KB: Yes, I think the bill really has three main elements, the way we think about it. First, direct technology support. There’s $2 billion for national labs to accelerate cutting-edge energy research. Embedded in the bill are the first steps towards support for climate-smart agriculture, both in the form of direct subsidies and in the form of support through tax credits and other activities to facilitate this transition. So at a fundamental technology level, there is support for pushing the frontier of what we can expect in terms of clean transition and resilient transition. And the second element is that there’s a lot of pull demand that’s created by creating incentives, tax credits, and so on. to accelerate the adoption of these types of technologies and approaches by consumers and industry. And then finally, the government itself is a direct actor. They’re buying over $9 billion worth of clean tech, while moving toward a more resilient economy overall, and particularly focusing much of that activity also through grants to disadvantaged populations through block grants for environment and climate justice and even access grants. and similar approaches that really focus on the underserved.
McCarty Carino: When we talk about these communities, what kinds of solutions could we be talking about?
KB: Well, I think we need to think of the transition now as a sort of climate 2.0 strategy, where it’s not just about electric vehicles or greenhouse gas emission reductions, but also about building resilience at the same time in these communities. If you look at where the impacts of COVID have hit, that’s also where the impacts of environmental pollution are happening. We therefore need a transition that allows communities to have both a resilient future and a low-carbon future.
McCarty Carino: And what about the role of the United States on the world stage in this sector of innovation? I mean, where are we now? And where could we be with this kind of investment?
KB: Well, assuming that goes ahead, it suggests that the United States is once again taking a real leadership position. The real impact of legislation like this means that there are resources available and a stable forecast of the future set of conditions so that private sector players who are already starting to invest, innovators and the next generation who think about the challenges of the future may really be able to deal with a much more stable set of assumptions about how quickly this transition can happen and how it will be sustained in the future.
Related Links: More From Meghan McCarty Carino
Here’s the full 700-plus pages of the Inflation Reduction Act of 2022 if, like Jay Koh, you want to know more about it.
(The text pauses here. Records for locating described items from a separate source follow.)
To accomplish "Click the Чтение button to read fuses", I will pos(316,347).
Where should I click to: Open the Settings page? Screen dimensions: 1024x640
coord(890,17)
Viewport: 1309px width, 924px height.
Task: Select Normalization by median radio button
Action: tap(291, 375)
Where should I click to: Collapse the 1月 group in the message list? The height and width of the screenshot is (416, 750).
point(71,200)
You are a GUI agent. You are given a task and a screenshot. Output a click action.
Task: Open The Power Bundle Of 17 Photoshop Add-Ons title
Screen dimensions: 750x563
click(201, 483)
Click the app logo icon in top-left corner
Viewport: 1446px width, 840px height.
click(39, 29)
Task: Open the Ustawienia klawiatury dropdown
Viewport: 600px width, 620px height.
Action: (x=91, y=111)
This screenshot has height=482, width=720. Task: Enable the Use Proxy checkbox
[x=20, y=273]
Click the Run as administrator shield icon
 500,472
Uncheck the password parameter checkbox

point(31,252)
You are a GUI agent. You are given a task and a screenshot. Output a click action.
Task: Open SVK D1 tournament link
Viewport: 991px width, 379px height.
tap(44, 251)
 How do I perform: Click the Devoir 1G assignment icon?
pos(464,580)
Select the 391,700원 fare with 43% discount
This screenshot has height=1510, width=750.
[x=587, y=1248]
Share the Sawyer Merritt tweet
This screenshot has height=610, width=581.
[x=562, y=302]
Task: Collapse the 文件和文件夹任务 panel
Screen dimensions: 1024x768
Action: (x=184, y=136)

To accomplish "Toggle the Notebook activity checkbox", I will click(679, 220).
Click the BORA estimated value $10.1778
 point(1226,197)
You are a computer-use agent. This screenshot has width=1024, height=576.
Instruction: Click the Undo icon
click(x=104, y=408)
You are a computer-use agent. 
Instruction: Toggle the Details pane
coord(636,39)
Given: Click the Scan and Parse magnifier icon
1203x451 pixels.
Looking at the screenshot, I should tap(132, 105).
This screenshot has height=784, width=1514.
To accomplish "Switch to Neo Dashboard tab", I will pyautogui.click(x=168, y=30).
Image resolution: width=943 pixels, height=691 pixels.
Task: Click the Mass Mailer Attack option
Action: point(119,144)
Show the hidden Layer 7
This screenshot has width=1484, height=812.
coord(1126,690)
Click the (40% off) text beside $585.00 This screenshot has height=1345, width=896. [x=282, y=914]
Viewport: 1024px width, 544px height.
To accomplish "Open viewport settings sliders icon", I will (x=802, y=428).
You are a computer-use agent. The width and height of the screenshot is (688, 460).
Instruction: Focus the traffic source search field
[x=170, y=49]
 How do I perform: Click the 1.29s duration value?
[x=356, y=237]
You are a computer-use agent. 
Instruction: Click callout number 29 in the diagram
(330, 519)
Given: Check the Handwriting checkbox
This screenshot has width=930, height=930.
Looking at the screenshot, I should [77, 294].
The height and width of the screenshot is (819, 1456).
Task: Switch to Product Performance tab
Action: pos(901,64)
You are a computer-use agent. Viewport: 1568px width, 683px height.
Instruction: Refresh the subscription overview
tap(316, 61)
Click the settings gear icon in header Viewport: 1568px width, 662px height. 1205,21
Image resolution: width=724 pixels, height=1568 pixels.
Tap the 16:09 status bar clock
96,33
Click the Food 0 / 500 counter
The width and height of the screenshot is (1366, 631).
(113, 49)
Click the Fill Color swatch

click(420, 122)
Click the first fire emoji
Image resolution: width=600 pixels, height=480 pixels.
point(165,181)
And, thankfully, a summary from Fast Company of all the climate policies it offers.
For consumers, of course, one of the most immediate effects would be these clean vehicle tax credits. That’s $7,500 back on new cars, which Car and Driver says would be a boon for buyers of Tesla, GM and Toyota vehicles. These manufacturers had to start phasing out tax credits after they sold 200,000 clean cars.
The credits would also be available at the time of purchase rather than when buyers do their taxes. And for the first time, it would extend to used electric vehicles with a credit of up to $4,000, or 30% of the sale price, whichever is less.
The average price of a used EV last month? According to research firm Recurrent Auto: $40,714.